В напряженные времена от «человека обыкновенного» требуют того, на что он в принципе не способен, поэтому его пытаются унижать, пугать, ломать, понуждая его хотя бы сделать вид, что он готов к подвигам и жертвам, точнее, к страданиям и потерям. (А он стремится лишь к тому, чтобы уцелеть в невозможных условиях.) В переходные, «разоблачительные» эпохи становится общепризнанным, что значительная часть подвигов сочинена, а позорные потери выданы за искупительные жертвы. Во времена обыкновенные все виды принудительной напряженности уходят в мифологическую память, а деятели, претендующие – по должности – на великие свершения, выдают себя за простых парней «как все». Опыт избирательных и тому подобных имиджевых кампаний в разных странах дает множество поясняющих примеров (ср. недавнее заявление российского лидера об отсутствии намерений выдавать себя за выдающегося деятеля века…).
«Смешение» времен, о котором идет речь, многократно создавало – и постоянно воссоздает вновь – почву для имитационных структур деятельности, соответствующих символов и персонажей. По мере того как откладывается в туманное будущее формирование общественной системы, способной к «социальному самовоспроизводству», в том числе к воспроизводству моральных и эмоциональных факторов собственного существования (например, надежд и доверия в отношении социальных институтов, властной иерархии, ее функционеров), неизбежно усиливается соблазн использования имитативных структур, легитимации существующих порядков с помощью символов исторической мифологии, апелляций к «великому (чаще – легендарному) прошлому» и т. п. Результатом, впрочем, оказывается также сугубо имитативная конструкция – самооправдание для какой-то части высшей элиты, которое даже она сама не принимает всерьез (функциональная аналогия «платья» известной коронованной особы). Оказавшись в пограничном слое между вызовами реальности и навязанными иллюзиями, «человек обыкновенный» чаще всего предпочитает лукавую и, в принципе, бесперспективную позицию – не перечить, но и не принимать всерьез то, что ему предложено в качестве имитации священных символов, опор или прикрытий.
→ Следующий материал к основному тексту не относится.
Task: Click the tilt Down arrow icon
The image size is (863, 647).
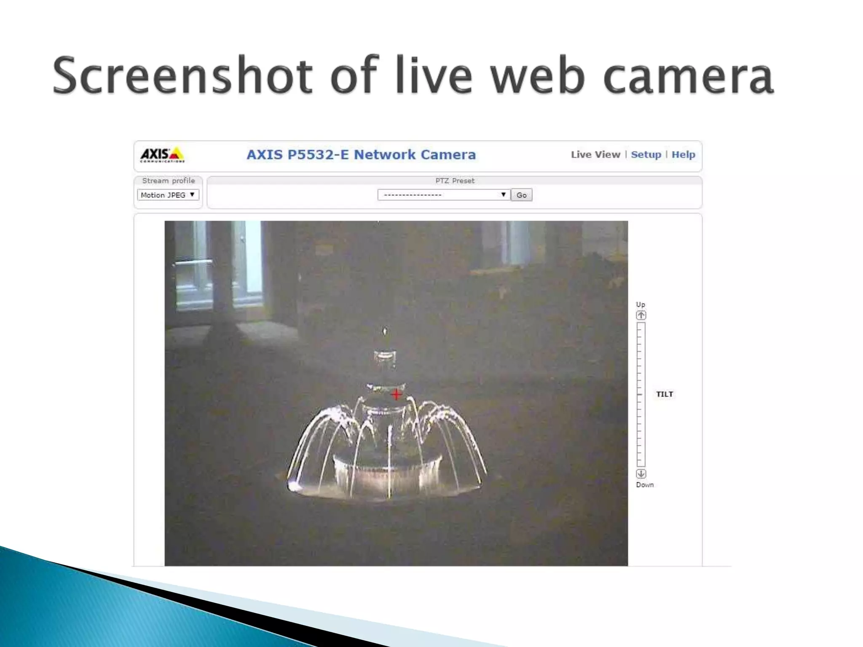Action: 641,474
Можно сформулировать содержание такого приема в более строгих терминах: определение собственной ситуации через отдаление человека от центральных (или болевых, напряженных) локусов системы социальных значений. Или, перефразируя известную фольклорную формулу: «человек обыкновенный» обыкновенно (т. е. в «нормальной» для него ситуации) ищет, где спокойнее, и эту позицию признает «лучшей».
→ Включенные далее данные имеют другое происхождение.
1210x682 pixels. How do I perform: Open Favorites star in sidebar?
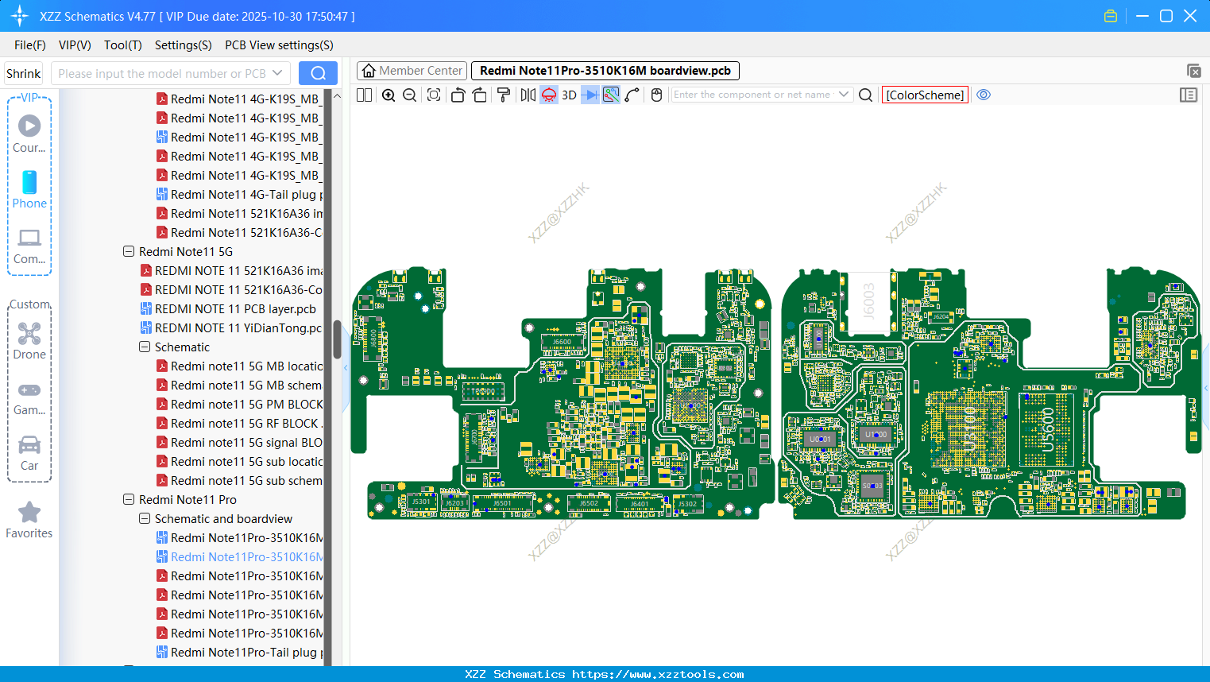29,520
«Близкое» и «далекое» как параметры социального расстояния
Характеризовать относительное расположение социальных феноменов, видимо, можно по-разному, учитывая варианты долгосрочных и кратковременных интересов в соответствующих условиях и пр. Один из приемлемых подходов – оценка («измерение») расстояния рассматриваемой позиции от позиции, «близкой» для человека.
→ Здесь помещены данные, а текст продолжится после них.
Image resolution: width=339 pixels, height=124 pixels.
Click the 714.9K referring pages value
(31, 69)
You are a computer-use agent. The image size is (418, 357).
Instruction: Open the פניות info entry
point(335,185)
Два примера. «Вторая чеченская» начиналась, как известно, под массовые аплодисменты, как решительная, но далекая от «человека обыкновенного» акция обновленной власти; массовое участие и массовые жертвы (со «своей» стороны, – а по опросным данным, людей только она и волнует) не предполагались. Когда же по обоим этим показателям война оказалась все более близкой (а ее успех – все более далеким), критерии и оценки бесповоротно изменились, поскольку военные действия стали восприниматься в плане «своих» жертв и «своей» боли, – не говоря уже о почти повсеместном страхе перед новой, террористической опасностью. Немалая часть российского населения переживает чеченский опыт как непосредственно личный (сами или их близкие прошли через эту войну). Эту ситуацию приближения в принципе не изменило превращение переживаний, связанных с чеченской войной, в привычные – произошла своего рода смена острой боли хронической.